Fiscal space for social protection in Nigeria

Briefing papers
September 2011
Jessica Hagen-Zanker and Heidi Tavakoli

Nigeria is an oil-rich country, which has achieved high growth rates in the last five years – approximately 6.5% annually. Equally it spends a large proportion of its gross domestic product (GDP) on government expenditure (33.8% of GDP in 2010). However, despite this, 54% of the Nigerian population still lives in poverty (MDGs Nigeria, 2010). Improving social protection would be one way to address this policy paradox.

Nigeria is an oil-rich country, which has achieved high growth rates in the last five years – approximately 6.5% annually. Equally it spends a large proportion of its gross domestic product (GDP) on government expenditure (33.8% of GDP in 2010). However, despite this, 54% of the Nigerian population still lives in poverty (MDGs Nigeria, 2010). Improving social protection would be one way to address this policy paradox.

To date the scope, coverage and spending on social protection in Nigeria have been low. This Project Briefing analyses whether it is possible to create fiscal space for social protection in Nigeria.

This Project Briefing argues that the greatest scope for increasing fiscal space for pro-poor social protection is via:

  1. improved mobilisation of domestic resources;
  2. allocating an increased proportion of offivial development assistance (ODA) to social protection programmes; and
  3. improved public expenditure management.  

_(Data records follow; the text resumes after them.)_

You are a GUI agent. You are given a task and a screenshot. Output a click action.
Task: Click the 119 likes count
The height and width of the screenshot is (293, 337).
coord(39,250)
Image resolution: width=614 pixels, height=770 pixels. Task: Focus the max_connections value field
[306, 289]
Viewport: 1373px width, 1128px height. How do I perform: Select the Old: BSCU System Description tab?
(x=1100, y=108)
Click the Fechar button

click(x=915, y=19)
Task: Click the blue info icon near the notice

The authors state that creating fiscal space for social protection should not come at the cost of other social sectors, if the impacts of social protection are to be maximised in terms of human development outcomes. Therefore, donors and domestic social protection advocates need to strengthen engagement with the Nigerian government to support the argument for increased pro-poor expenditure in general and expanded social protection in particular.